▶ GIVEN EXERCISE
In the records below, rewrite the stretch from the line containing "Expand the Exportar dropdown" through the end of the records, swapping "screenshot" for "screen capture" and leaving everything else unchanged. Omit the pictures from your answer.

--- Start of PROVIDED INFORMATION ---

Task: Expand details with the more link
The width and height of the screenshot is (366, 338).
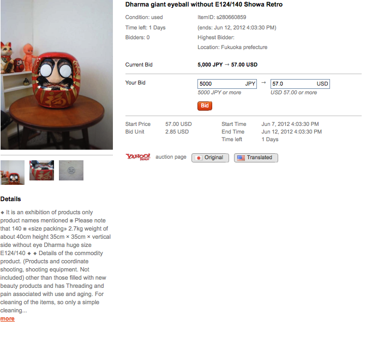Action: click(8, 318)
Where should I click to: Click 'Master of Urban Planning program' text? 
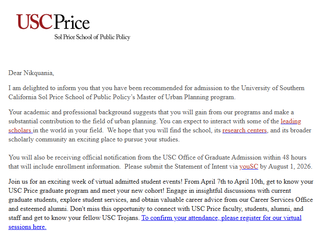click(x=185, y=97)
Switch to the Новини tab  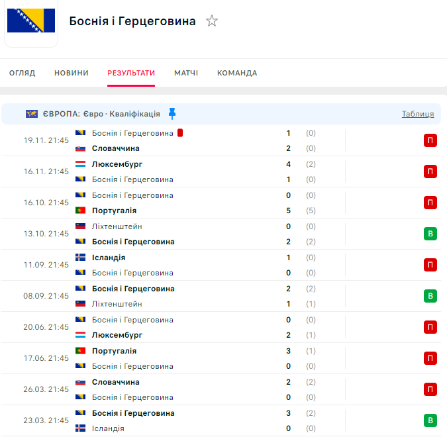(72, 73)
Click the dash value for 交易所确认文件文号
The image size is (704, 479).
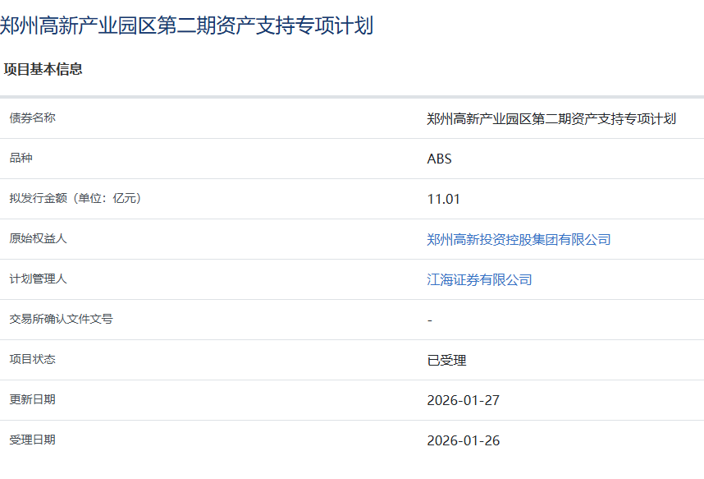click(x=430, y=320)
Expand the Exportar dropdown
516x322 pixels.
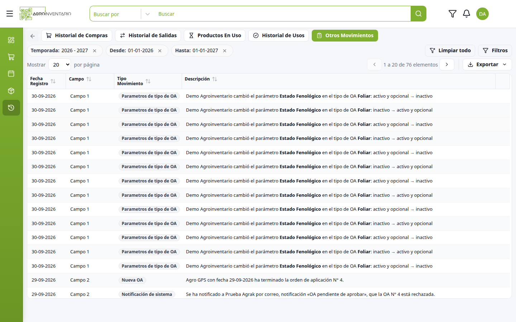(487, 64)
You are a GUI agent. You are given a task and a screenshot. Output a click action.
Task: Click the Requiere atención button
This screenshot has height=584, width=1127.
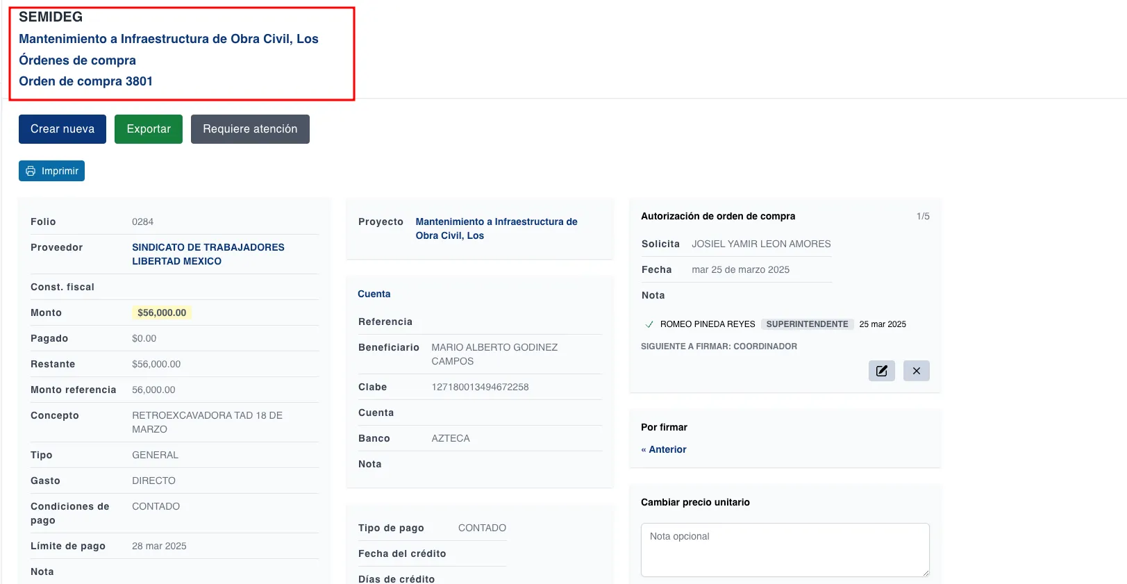point(250,129)
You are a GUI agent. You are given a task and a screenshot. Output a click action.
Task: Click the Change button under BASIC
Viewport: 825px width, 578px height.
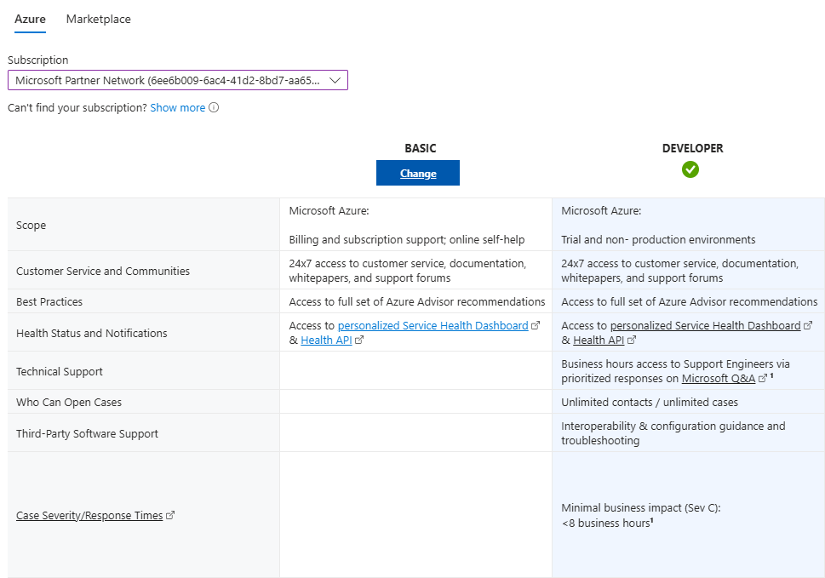pos(417,172)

--- End of PROVIDED INFORMATION ---

▶ TASK RESPONSE
Expand the Exportar dropdown
516x322 pixels.
(487, 64)
You are a GUI agent. You are given a task and a screen capture. Output a click action.
Task: Click the Requiere atención button
This screen capture has height=584, width=1127.
point(250,129)
You are a GUI agent. You are given a task and a screen capture. Output a click action.
Task: Click the Change button under BASIC
Viewport: 825px width, 578px height.
pos(417,172)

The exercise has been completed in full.